### WHAT YOU WILL DO
Copy the line with "Image resolution: width=2020" and all lines following it through the last line of the entries, exactly as written.

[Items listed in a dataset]
▼▼▼

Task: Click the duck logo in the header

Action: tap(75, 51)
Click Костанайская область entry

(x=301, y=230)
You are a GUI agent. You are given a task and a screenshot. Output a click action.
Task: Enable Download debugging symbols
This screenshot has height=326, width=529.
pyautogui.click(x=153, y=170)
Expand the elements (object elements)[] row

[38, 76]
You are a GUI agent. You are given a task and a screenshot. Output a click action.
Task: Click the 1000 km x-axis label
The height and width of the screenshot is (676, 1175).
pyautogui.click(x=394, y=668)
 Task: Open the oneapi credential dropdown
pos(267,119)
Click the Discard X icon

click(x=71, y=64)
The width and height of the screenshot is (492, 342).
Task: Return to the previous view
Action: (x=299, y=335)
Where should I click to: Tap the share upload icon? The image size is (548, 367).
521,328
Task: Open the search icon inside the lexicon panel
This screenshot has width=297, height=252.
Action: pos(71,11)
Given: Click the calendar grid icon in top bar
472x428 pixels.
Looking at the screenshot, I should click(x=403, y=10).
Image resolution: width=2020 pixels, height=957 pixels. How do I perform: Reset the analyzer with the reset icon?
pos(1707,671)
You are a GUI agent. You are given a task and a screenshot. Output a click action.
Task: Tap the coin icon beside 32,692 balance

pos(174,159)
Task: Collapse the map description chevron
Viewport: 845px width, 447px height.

▲▲▲

### OUTPUT BELOW
Image resolution: width=2020 pixels, height=957 pixels. How do I perform: Reset the analyzer with the reset icon?
pos(1707,671)
You are a GUI agent. You are given a task and a screenshot. Output a click action.
Task: Tap the coin icon beside 32,692 balance

pos(174,159)
Task: Collapse the map description chevron
Viewport: 845px width, 447px height.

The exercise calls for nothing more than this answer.